Anahita Ghazvinizadeh è un’autrice giovane e capace: questa sua prima opera cinematografica (precedentemente, aveva girato un’apprezzata e premiata trilogia di cortometraggi dedicata ai bambini) è, infatti, un esempio di equilibrio e compostezza formale, di grazia estetica e perfino di un certo, non scontato, distacco narrativo nei confronti di una storia in cui l’emozione, pur trattenuta e controllata, gioca un ruolo centrale. They – anteprima al Festival Queer Orlando di Bergamo, dopo aver partecipato in mostra a Cannes 70 – si costruisce interamente attraverso un flebile gioco di rimandi tra l’introspezione di J., la relazione con sua sorella Lauren, la figura di Araz e le sue origini mediorientali e, soprattutto, il piccolo mondo circostante che loro curano con metodo e perizia: i fiori colorati, inquadrati in primi piani strettissimi e sfumati su tonalità pastello, in una serra bianca e silenziosa, commentata di scena in scena dal suono scintillante e un po’ alieno di un metallofono, nelle musiche di Vincent Gillioz. Tutto intorno un ambiente ovattato, sottovoce. La lettura di poesie, i dialoghi, le telefonate: sussurri nell’aria pesante in cui J. si muove, passo lento e spalle curve per l’incombenza di quella scelta prematura.

They è un film sui passaggi rifiutati, sulle transizioni rinviate: non solo di genere (e di J. non sappiamo e non sapremo quale sia quello di origine, né quello di approdo) ma anche tra l’età della fanciullezza e quella adulta, tra la libera indeterminazione e il bisogno di definire confini e attenersi a norme e codici. A loro non si chiede soltanto di scegliere tra maschio e femmina: si pretende soprattutto che sciolgano l’imbarazzo per quel plurale, che si riducano a un singolare.

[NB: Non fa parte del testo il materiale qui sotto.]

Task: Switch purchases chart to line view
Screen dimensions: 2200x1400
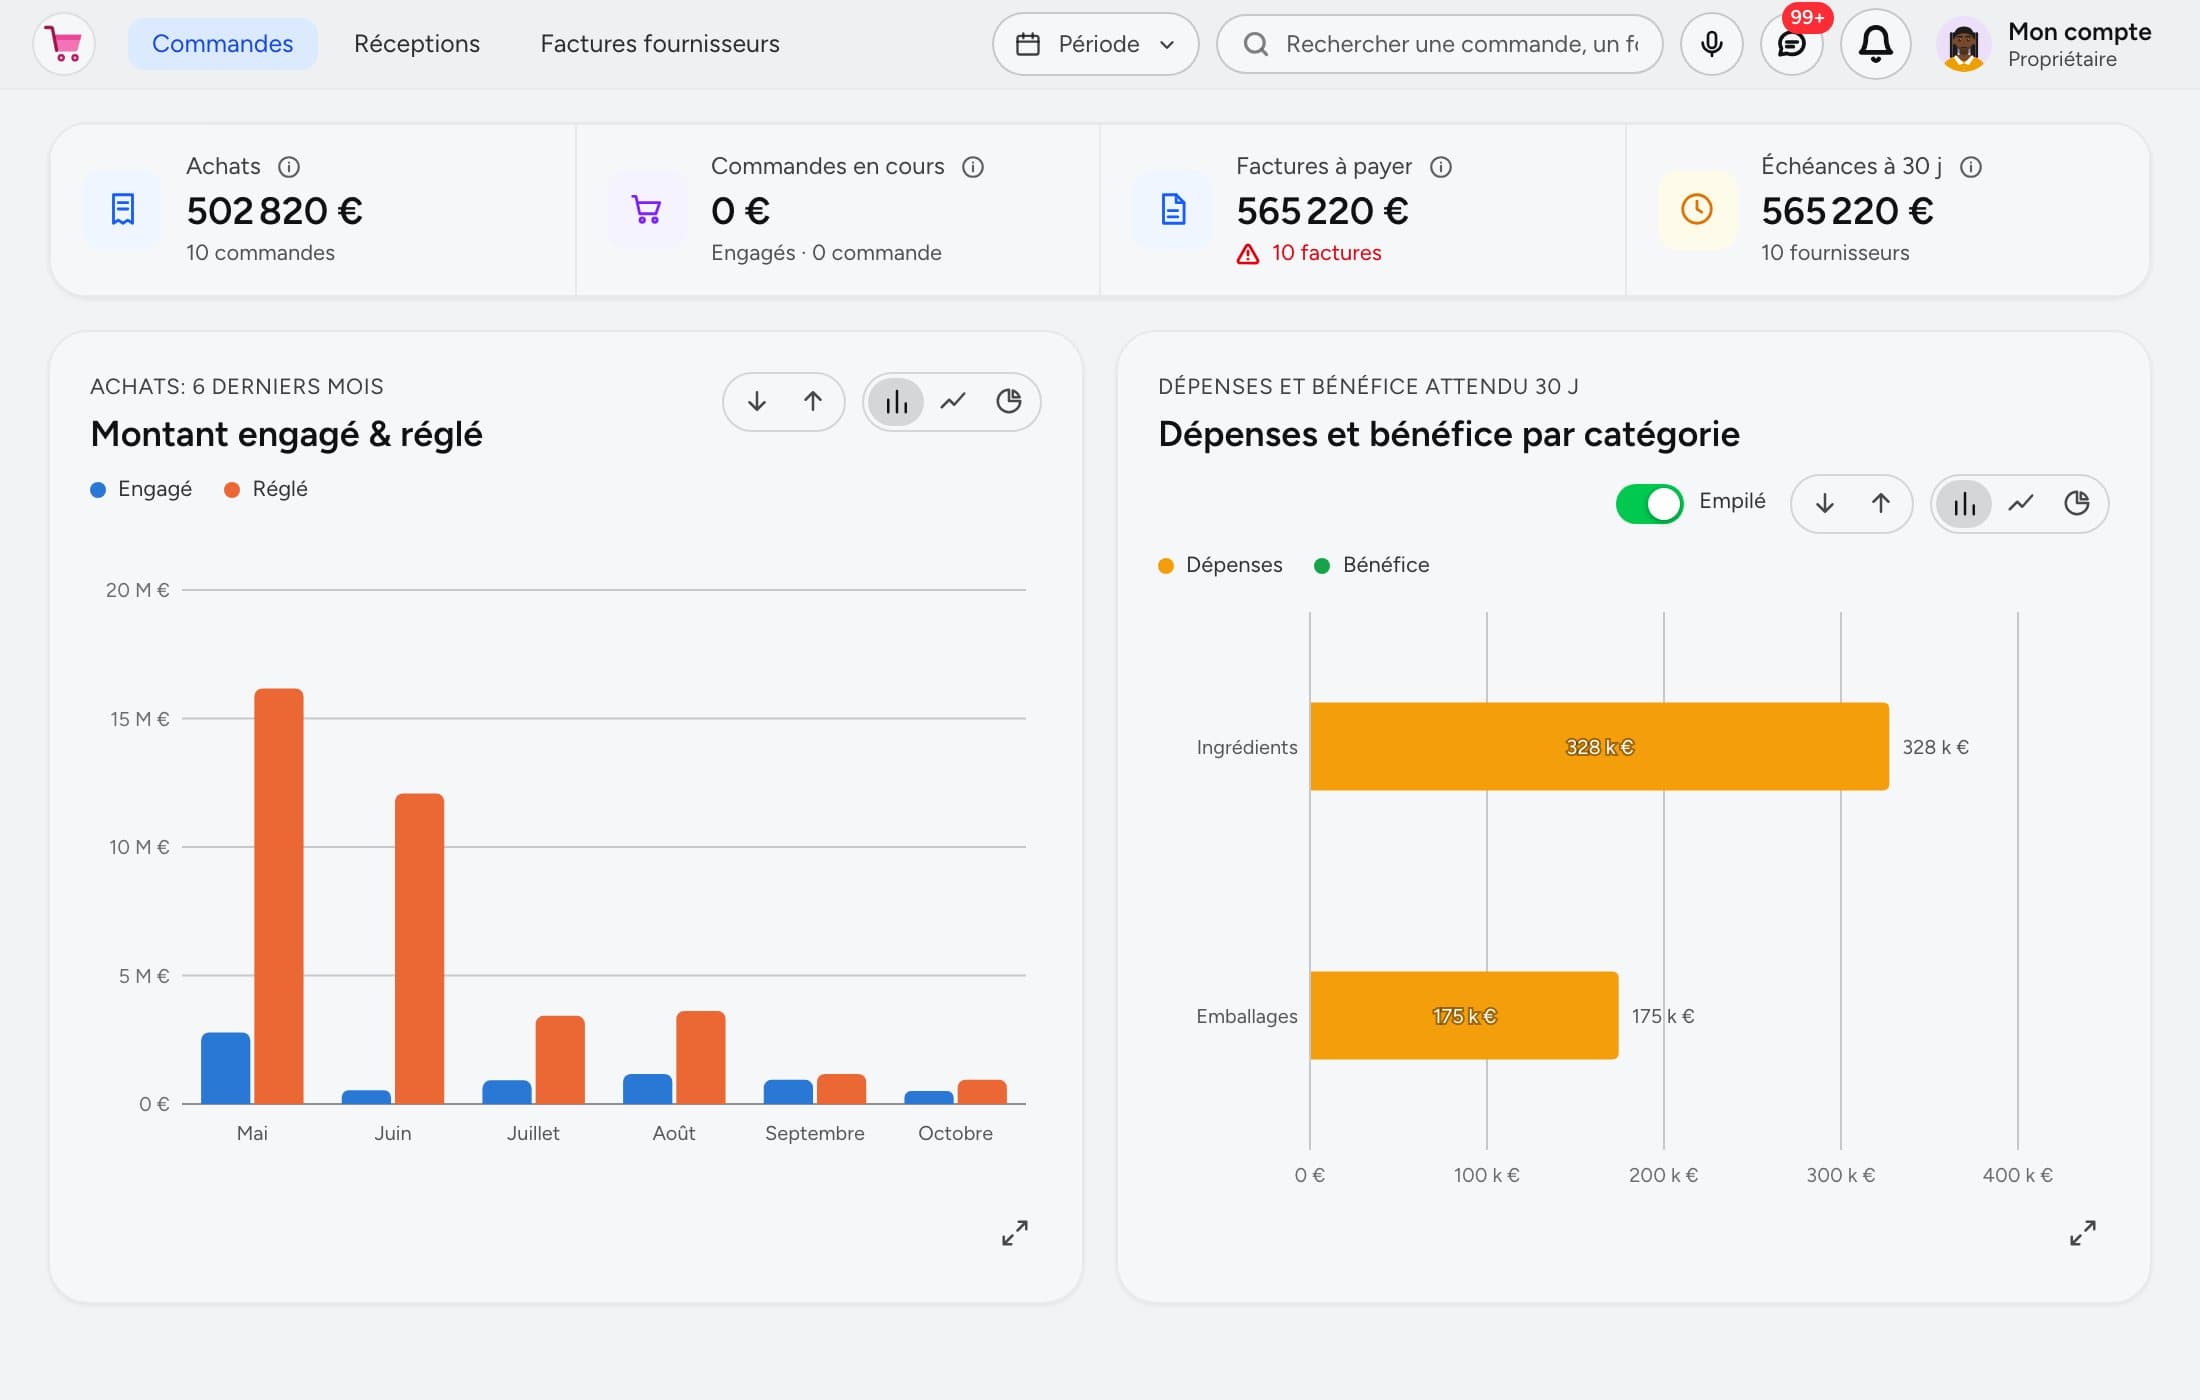Action: point(952,401)
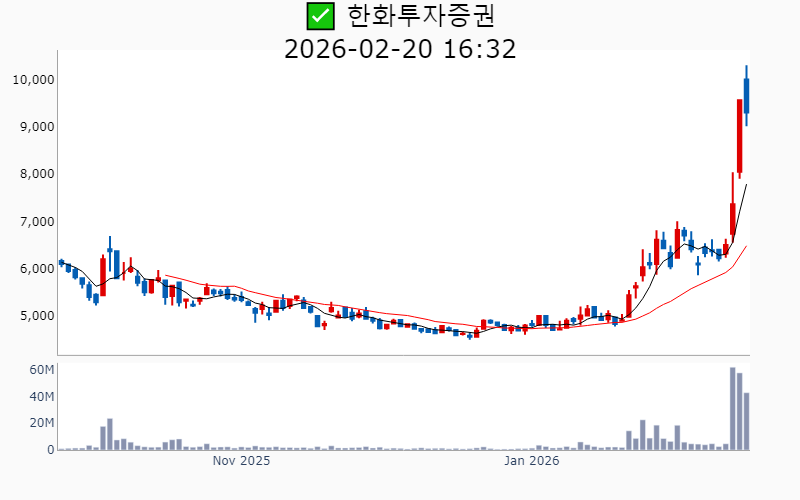
Task: Select the 10,000 price axis label
Action: point(32,80)
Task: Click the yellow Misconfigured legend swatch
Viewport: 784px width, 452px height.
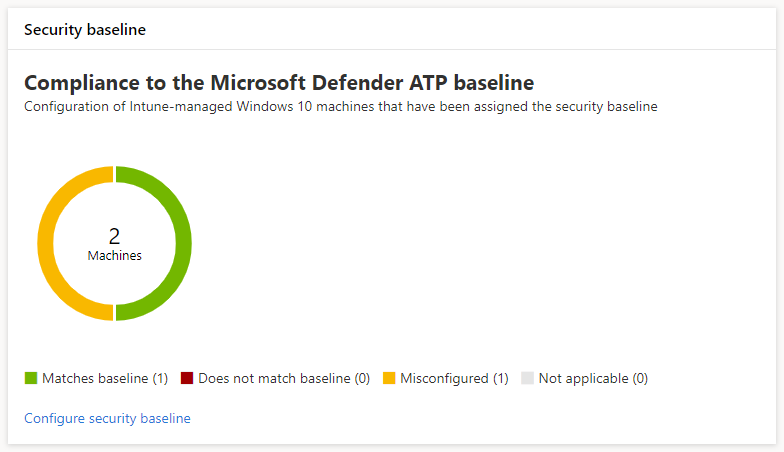Action: point(390,378)
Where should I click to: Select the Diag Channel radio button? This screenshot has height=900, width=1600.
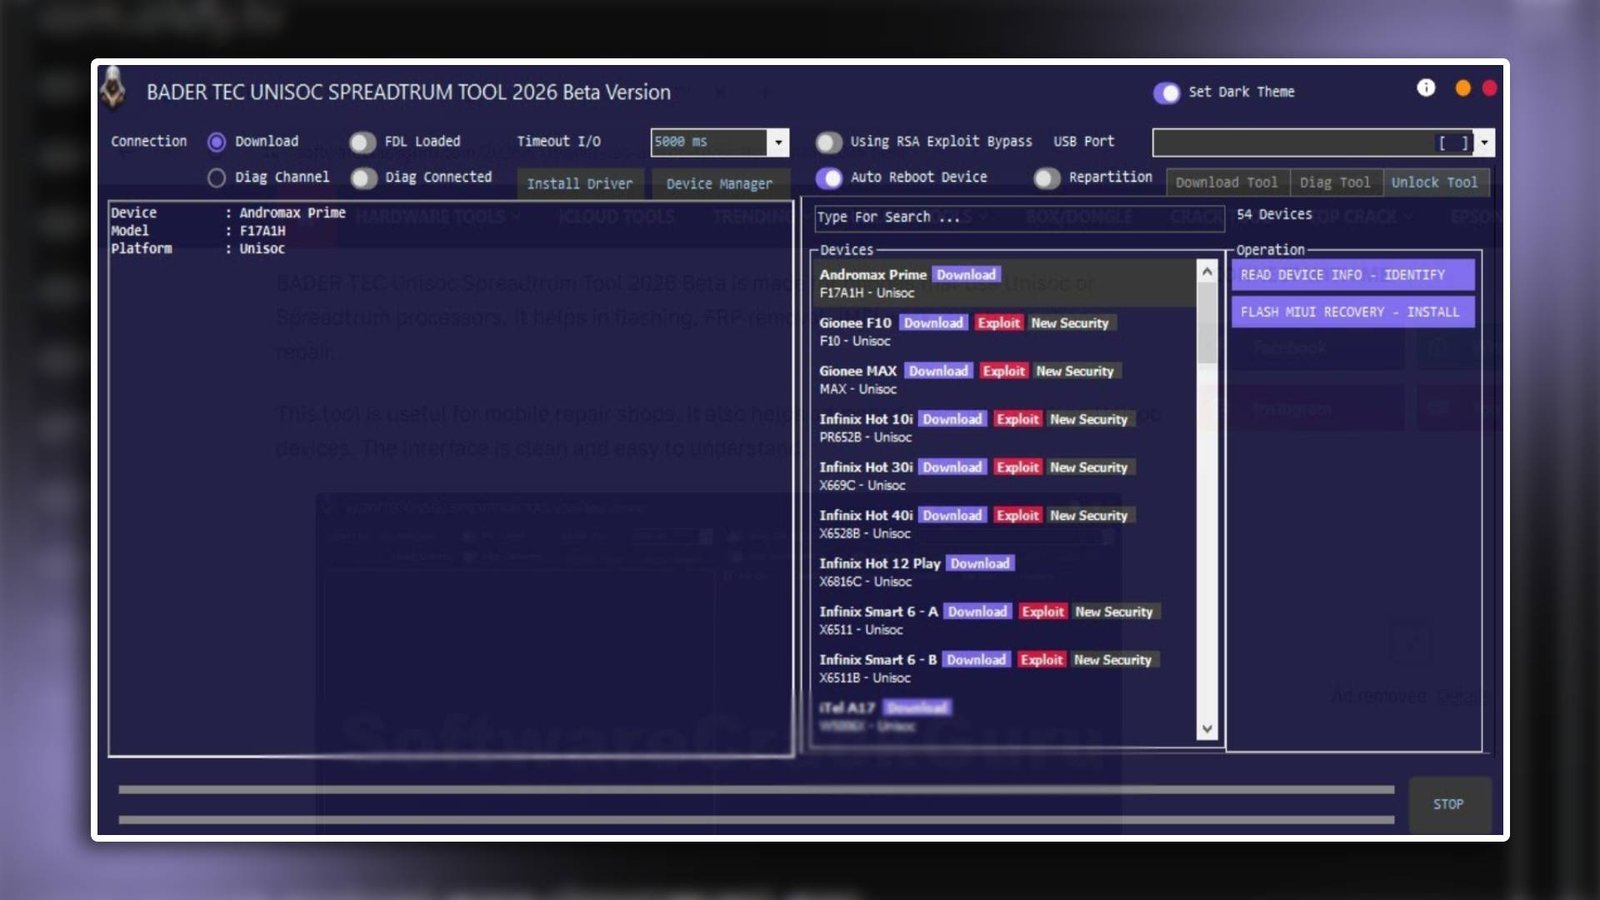pyautogui.click(x=216, y=178)

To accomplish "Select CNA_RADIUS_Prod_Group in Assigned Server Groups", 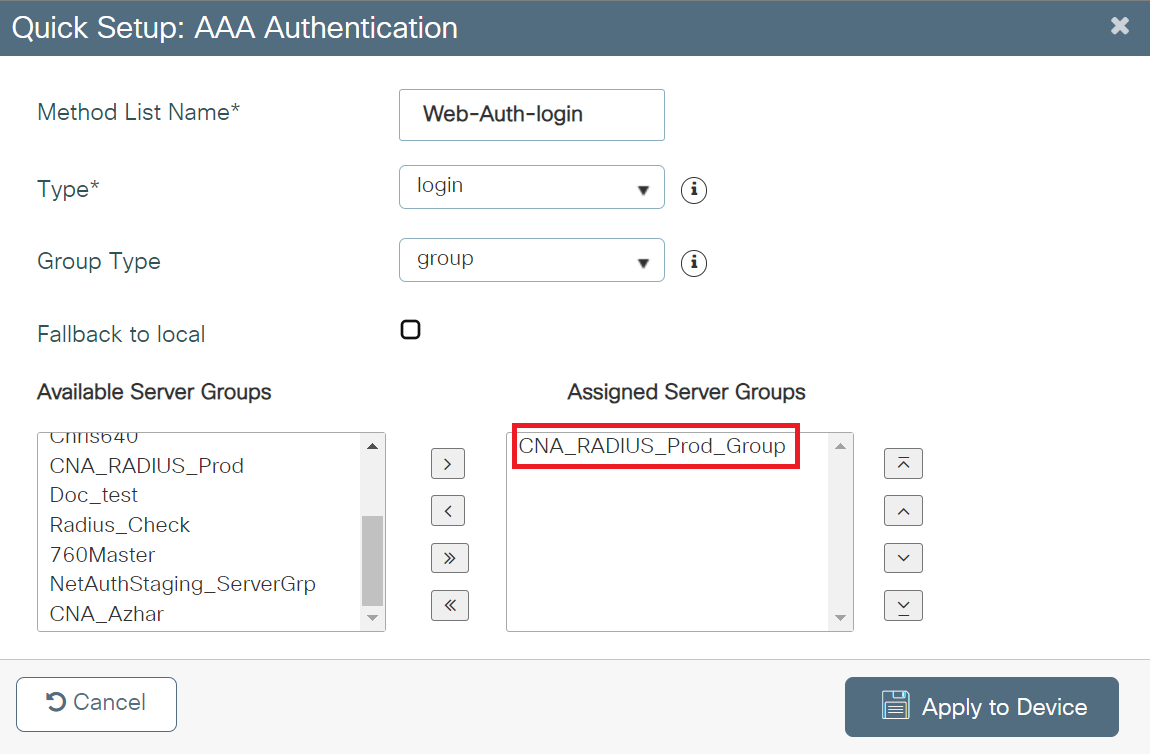I will tap(652, 446).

Per raccontare la fredda violenza di questo ricatto, Ghazvinizadeh sceglie di anestetizzare ogni conflitto esplicito, di non indagare il problema sociale per lasciare lo spazio necessario alla sospensione emotiva di J.: lo sguardo della cinepresa è discreto e nascosto, dietro le imposte o lo spigolo di un corridoio, tra le fronde di un albero o al di là della strada. Spesso fuori fuoco, come probabilmente si percepisce J. nella sua ricerca di identità e autorappresentazione. Non si racconta, se non di sfuggita, l’omofobia o la transfobia. Né lo scontro culturale, nella lunga parentesi dedicata ad Araz: come in un momentaneo ritorno alla realtà, la narrazione si dedica alle dinamiche tra il giovane iraniano e quella parte della sua famiglia che ha lasciato la patria per vivere negli USA, si apprende del suo stato di immigrato clandestino (motivo per accelerare le pratiche del matrimonio con Lauren), del suo malandato padre che invece non può partire, della sua bizzarra idea di tornare in Iran per andare dal dentista. In una sequenza delicata e significativa, J. e i bambini della famiglia di Araz danzano su una musica tradizionale curda: per quei passi, spiega uno zio, non c’è distinzione uomo-donna, perché “è completamente libera”.

Ai margini del racconto, solo cenni di frizione sentimentale, qualche telefonata tesa e occhiata insistita: ma il mondo sembra, pur distrattamente, capire e proteggere J.. È in questa sorta di plastica indulgenza che spicca più potentemente il suo tormento: l’obbligo della scelta, l’impossibilità di rimanere ancora così indefinitamente fragile. Come Mo, anche loro soffrono per la pretesa degli adulti di incasellare quella plurale unicità in una singola lettera su un modulo precompilato: ma, a differenza dell’extraterrestre della Pitzorno, J. non può scappare e tornare sul suo pianeta lontano.

L’inquadratura spesso indugia con tenerezza sul volto inquieto e malinconico di Rhys Fehrenbacher. Fissando quello sguardo, non si può invocare un chiarimento: J. non è lui o lei, è loro, contemporaneamente, nello stesso corpo precoce, come alcuni fiori e, forse, come l’immagine di quell’albero grande e immobile che apre e chiude il film, su cui alcuni versi sospirati suggeriscono

Bambini non si rimane mai abbastanza a lungo.